Geraci v. A. G. Tomasello & Son, Inc.

Decision Date26 February 1936
Citation293 Mass. 552
CourtUnited States State Supreme Judicial Court of Massachusetts Supreme Court
PartiesANTHONY GERACI v. A. G. TOMASELLO & SON, INC. JAMES GERACI v. SAME.

January 7, 1936.

Present: RUGG, C.

J., CROSBY, FIELD LUMMUS, & QUA, JJ.

Negligence, In use of inflammable materials, Of one owning or controlling real estate. Proximate Cause.

Evidence that the owner of premises allowed oil or gasoline to accumulate around and under a large steel barrel of gasoline, that the oil or gasoline took fire from a cause not shown and heated the barrel and that the gasoline therein exploded, warranted a finding that the owner was negligent in allowing the oil or gasoline so to accumulate and that his negligence was the proximate cause of the explosion.

FIVE ACTIONS OF TORT. Writs in the Municipal Court of the City of Boston dated March 16, 23, and 28, 1933.

The actions were heard in the Municipal Court by Carr, J., who found for the plaintiffs in the sums, respectively, of $211.40, $211.40 $317.10, $211.40, and $211.40, and reported the actions to the Appellate Division. The report was ordered dismissed. The defendant appealed.

W. G. Reed, for the defendant. W. S. Kinney, for the plaintiffs.

CROSBY, J. These five actions of tort were tried together. The plaintiffs seek to recover for personal injuries alleged to have been received by them through negligence of the defendant, by reason of a fire and explosion on premises controlled by the defendant, while they were on the sidewalks of adjoining streets.
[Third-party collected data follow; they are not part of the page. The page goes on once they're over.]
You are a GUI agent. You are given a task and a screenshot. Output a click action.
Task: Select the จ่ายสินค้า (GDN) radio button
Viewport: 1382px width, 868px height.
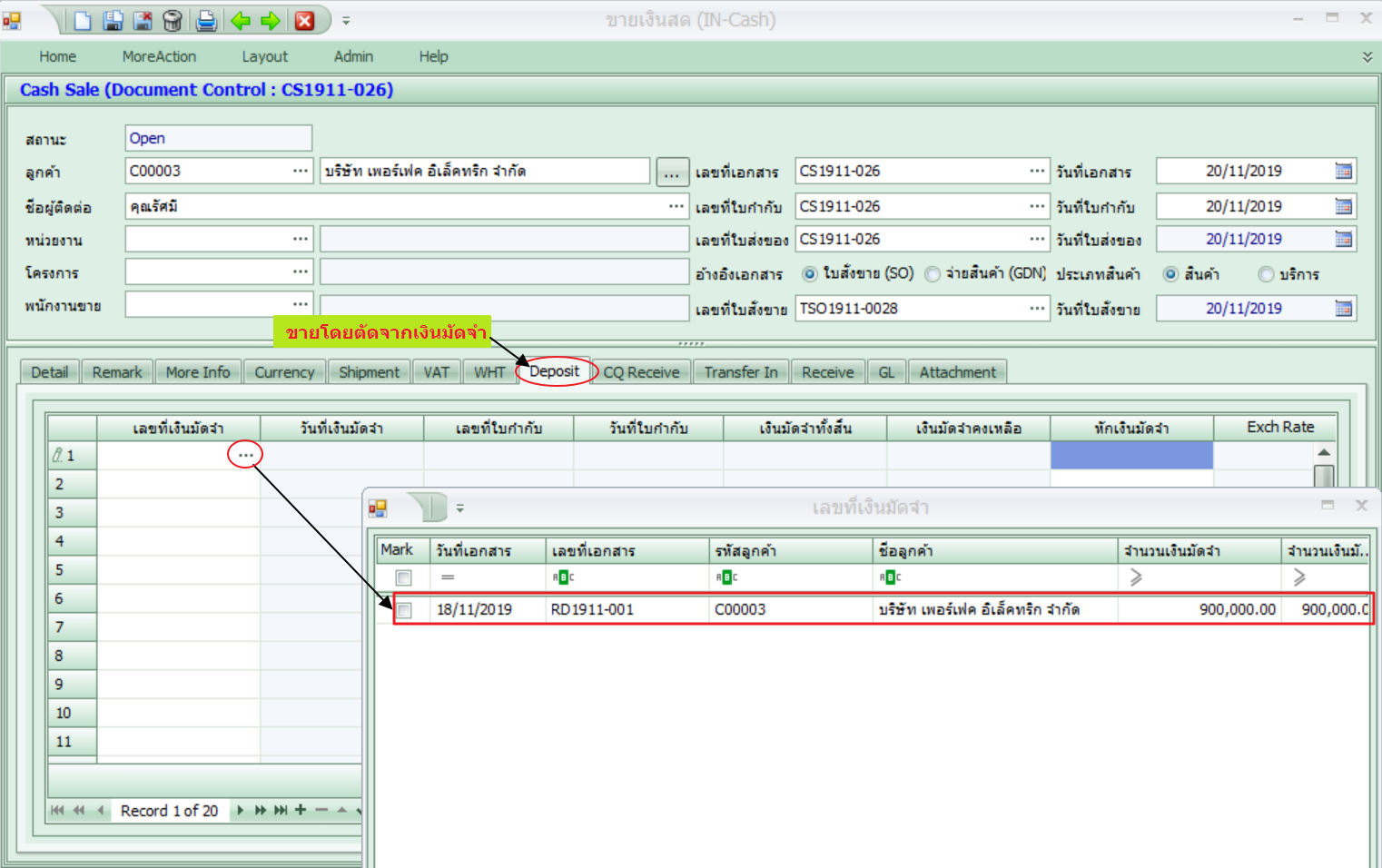click(x=933, y=274)
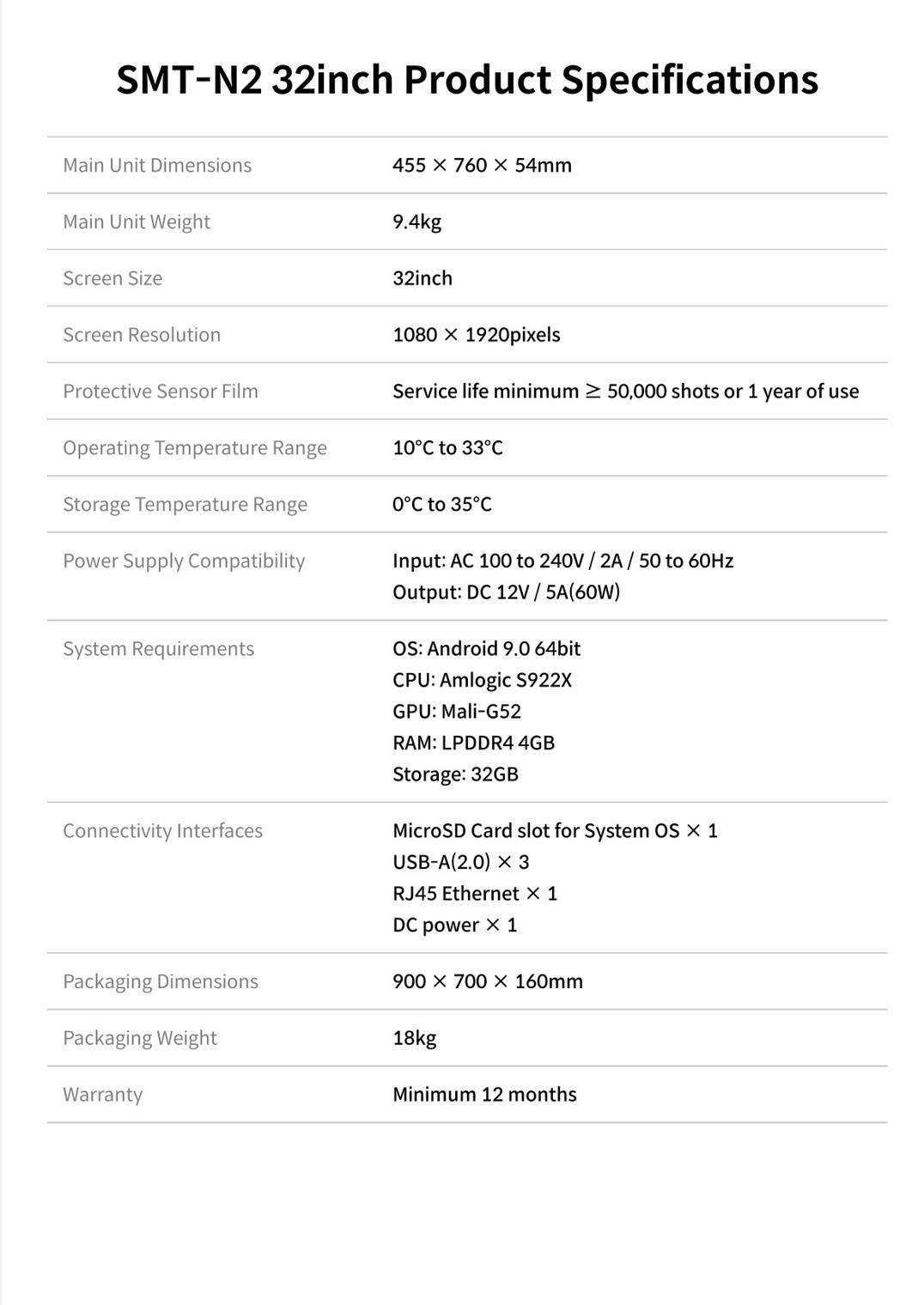The width and height of the screenshot is (924, 1305).
Task: Select the Main Unit Weight label
Action: click(x=137, y=222)
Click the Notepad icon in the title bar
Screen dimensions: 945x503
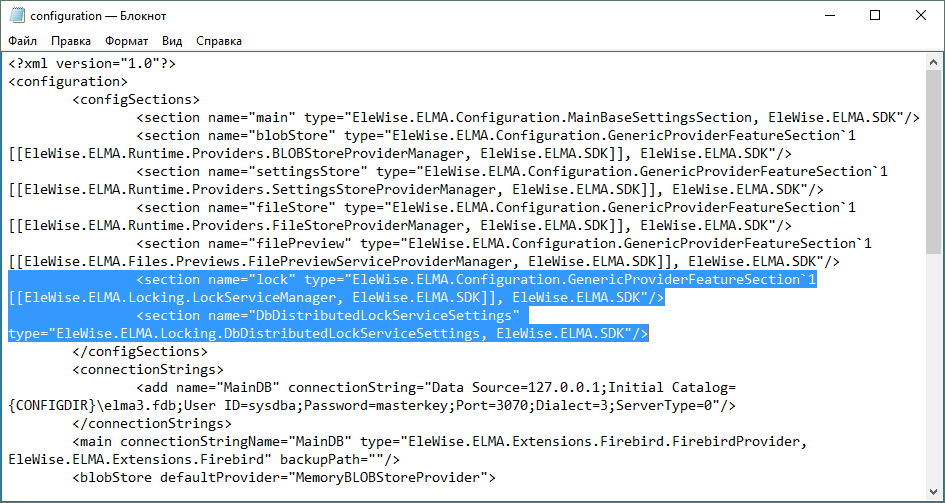point(16,16)
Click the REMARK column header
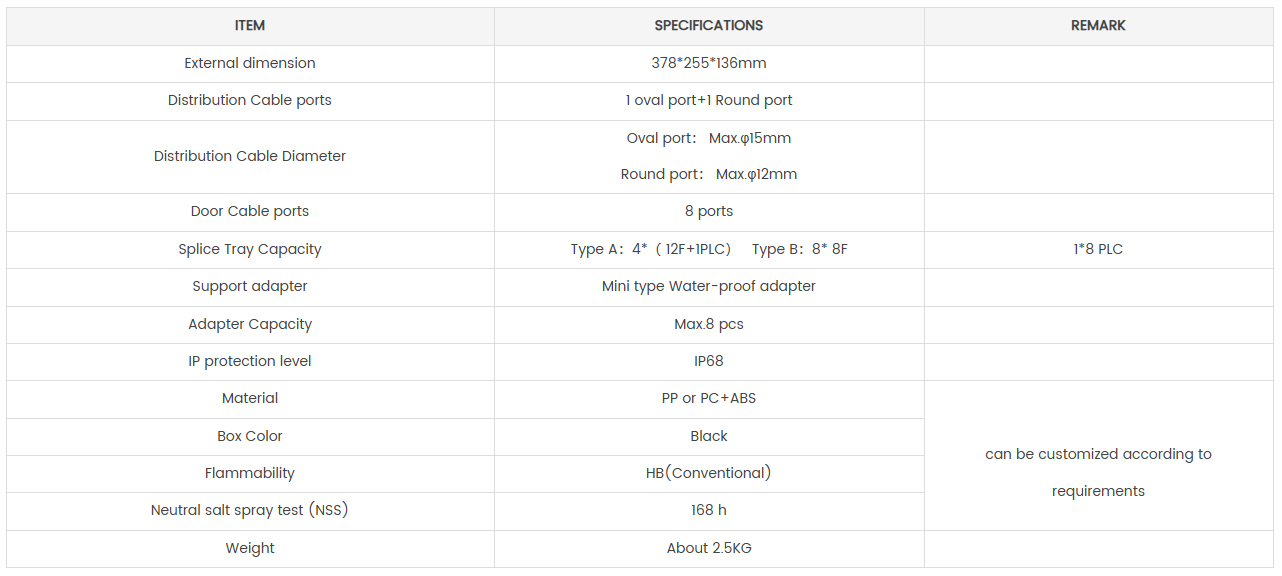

There was evidence that the premises consisted of a large open space; that about one hundred feet from the street line the defendant kept a steel barrel for the storage of gasoline, with a capacity of and containing about fifty gallons; that the barrel lay on its side on a wooden platform, and was about twenty-five or thirty feet from a shanty maintained on the premises for the use of the defendant's employees; that it had a "lockable" faucet at the head for drawing gasoline; that the keys of this faucet were kept in the shanty, which was not locked and that the foreman and anyone working on gas engines had right of access to the keys. There was also evidence that the defendant kept a watchman on the premises, and that after he had been around the premises he would stop at the shanty that within ten minutes before the breaking out of the fire he had been near the barrel; that it was getting dark, there were children running around the lot, and at the time the fire started "the watchman was chasing children off the lot"; that he did not know what caused the fire; that he was fifty feet away when it broke out; that he supposed it was oil that was burning, or it might have been gasoline that the fire was around and under the barrel; that it burned fifteen minutes before the explosion came, and then the barrel and burning substance went up into the air. There was evidence from the district fire chief that he was within four feet of the burning oil; that it seemed to him that waste oil had collected there for some time; that he could not say if it was gasoline or oil; that when he arrived the blaze was under the barrel and toward the front under the faucet; that it was slowly burning, running up...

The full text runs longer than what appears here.